Background/Objectives. Results from a base-wide vapor intrusion (VI) investigation at Naval Air Station North Island demonstrated that Building 379 had a complete VI pathway and that indoor air concentrations of trichloroethene (TCE) exceeded the EPA Region 9's urgent response action limit of 24 micrograms per cubic meter.
Building 379 has a footprint of 172,000 square feet and overlies a light non-aqueous phase liquid (LNAPL) body comprised of jet fuel and Stoddard solvent with a minor fraction of TCE and other chlorinated volatile organic compounds (cVOCs). The depth to the top of LNAPL is approximately 23 feet below ground surface. Volatilization of cVOCs from the LNAPL is believed to contribute to the cVOC vapor plume underneath the building. The primary objective of this work was to mitigate VI risk.

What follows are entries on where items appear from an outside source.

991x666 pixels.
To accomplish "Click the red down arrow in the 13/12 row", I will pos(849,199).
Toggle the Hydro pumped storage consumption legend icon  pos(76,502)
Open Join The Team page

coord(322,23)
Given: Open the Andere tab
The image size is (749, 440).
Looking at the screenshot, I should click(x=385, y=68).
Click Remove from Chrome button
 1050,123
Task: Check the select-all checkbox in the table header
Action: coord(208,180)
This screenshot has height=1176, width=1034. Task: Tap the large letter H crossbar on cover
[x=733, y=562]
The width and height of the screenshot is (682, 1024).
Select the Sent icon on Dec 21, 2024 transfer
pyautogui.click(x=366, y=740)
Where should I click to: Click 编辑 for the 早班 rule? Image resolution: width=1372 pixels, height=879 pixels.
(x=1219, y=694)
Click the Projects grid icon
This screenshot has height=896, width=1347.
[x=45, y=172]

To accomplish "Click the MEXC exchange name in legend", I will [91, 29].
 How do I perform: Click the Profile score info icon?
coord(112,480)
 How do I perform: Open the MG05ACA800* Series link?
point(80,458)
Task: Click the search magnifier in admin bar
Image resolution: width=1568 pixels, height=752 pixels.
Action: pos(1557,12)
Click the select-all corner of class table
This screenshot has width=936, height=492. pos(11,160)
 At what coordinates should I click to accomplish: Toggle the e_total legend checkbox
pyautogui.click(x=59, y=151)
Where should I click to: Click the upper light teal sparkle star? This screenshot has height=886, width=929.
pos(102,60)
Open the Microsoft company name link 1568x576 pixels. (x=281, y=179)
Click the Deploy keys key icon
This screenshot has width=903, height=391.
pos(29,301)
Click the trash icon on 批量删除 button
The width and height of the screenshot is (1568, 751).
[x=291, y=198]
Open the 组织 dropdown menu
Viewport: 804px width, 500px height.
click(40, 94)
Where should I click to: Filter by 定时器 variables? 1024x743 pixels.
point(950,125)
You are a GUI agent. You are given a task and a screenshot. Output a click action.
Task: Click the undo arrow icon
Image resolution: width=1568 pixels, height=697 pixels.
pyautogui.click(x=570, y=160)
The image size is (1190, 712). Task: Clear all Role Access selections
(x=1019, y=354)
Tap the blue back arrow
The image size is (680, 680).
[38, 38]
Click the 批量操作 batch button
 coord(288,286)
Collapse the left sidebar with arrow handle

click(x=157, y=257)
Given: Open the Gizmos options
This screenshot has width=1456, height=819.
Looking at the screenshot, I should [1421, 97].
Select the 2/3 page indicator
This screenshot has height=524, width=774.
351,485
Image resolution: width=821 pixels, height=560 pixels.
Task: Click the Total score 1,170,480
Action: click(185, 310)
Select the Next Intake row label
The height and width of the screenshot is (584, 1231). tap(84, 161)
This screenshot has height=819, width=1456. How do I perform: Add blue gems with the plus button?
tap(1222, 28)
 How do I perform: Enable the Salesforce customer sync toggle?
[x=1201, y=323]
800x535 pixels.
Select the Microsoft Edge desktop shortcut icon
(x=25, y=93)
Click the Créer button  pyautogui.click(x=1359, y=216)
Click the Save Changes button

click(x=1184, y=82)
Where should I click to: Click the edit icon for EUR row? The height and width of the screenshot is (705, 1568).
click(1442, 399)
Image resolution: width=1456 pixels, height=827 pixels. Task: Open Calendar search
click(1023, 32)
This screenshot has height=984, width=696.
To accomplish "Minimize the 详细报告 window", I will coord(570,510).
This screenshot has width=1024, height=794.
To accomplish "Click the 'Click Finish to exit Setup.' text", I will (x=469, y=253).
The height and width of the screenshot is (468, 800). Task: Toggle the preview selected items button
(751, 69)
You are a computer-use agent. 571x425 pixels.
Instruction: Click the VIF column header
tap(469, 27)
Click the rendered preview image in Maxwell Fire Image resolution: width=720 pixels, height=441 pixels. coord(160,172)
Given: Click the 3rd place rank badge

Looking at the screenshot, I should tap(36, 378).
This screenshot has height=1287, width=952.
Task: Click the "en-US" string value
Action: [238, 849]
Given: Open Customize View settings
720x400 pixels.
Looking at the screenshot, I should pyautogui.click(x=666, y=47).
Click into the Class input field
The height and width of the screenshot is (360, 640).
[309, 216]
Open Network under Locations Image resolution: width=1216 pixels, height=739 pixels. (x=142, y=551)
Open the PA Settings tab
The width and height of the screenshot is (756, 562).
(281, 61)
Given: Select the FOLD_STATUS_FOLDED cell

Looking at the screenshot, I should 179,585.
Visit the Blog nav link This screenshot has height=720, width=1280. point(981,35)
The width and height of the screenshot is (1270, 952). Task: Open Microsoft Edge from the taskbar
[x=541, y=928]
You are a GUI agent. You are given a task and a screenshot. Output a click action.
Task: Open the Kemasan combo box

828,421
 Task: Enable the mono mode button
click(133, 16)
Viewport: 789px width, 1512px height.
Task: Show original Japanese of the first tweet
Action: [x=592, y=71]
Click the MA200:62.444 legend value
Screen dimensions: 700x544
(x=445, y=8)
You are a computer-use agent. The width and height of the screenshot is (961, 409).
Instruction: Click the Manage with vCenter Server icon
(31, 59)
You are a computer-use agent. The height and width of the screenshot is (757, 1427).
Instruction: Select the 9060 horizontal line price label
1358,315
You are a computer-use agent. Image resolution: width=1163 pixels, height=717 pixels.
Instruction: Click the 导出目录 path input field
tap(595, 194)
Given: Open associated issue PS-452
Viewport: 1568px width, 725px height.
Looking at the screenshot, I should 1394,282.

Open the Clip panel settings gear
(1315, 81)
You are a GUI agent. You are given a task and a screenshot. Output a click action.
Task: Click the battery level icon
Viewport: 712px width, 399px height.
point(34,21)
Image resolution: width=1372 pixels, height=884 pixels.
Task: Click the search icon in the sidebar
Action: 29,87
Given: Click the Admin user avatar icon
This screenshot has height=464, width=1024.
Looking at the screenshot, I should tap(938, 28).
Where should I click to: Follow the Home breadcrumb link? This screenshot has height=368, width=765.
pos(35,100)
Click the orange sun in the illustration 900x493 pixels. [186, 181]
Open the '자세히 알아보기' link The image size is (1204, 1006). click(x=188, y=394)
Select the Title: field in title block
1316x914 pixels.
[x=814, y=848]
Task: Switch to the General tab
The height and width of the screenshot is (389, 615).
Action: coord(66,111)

Approach/Activities. Several rapid response actions were taken to address noncancer TCE risk: communicating with stakeholders, relocating employees if requested, modifying the building's heating and ventilation (HV) system, operating portable air filtration units in closed rooms with lower ventilation, and conducting bi-weekly indoor air monitoring. In addition, a time-critical removal action (TCRA) was implemented to mitigate VI risk. The TCRA consisted of sealing VI pathways and installing and operating a horizontal well soil vapor extraction (SVE) system. Over 15,000 linear feet of expansion joint and floor cracks in the concrete slab were sealed, pipe penetrations in the bathrooms were sealed, a wall void space was filled, and the lunchroom floor tile was replaced with a VI coating system. Two horizontal SVE wells were installed between the LNAPL and building slab and extracted vapors were treated with a cooling, compression, and condensation system.
Results/Lessons Learned. Although the rapid response actions reduced indoor air concentrations to some extent, levels did not decrease below action limits until operation of the SVE system began. The challenge of identifying and sealing all pathways prevented it from being an effective stand-alone measure, but the sealing work that was completed likely enhanced the effectiveness of SVE. The horizontal SVE system was highly effective for VI mitigation and it removed significant mass from the subsurface. Sub-slab depressurization was greater than target levels up to 200 feet laterally from the SVE wells. Near-well sub-slab depressurization as high as 1,000 Pa was observed. During the first year of operation, approximately 10,000 pounds of cVOCs and TPH were extracted and collected as recovered product. The system is currently being enhanced to include source reduction, including steam injection, LNAPL recovery, and additional SVE. If available, initial performance monitoring results for the expanded system will also be presented.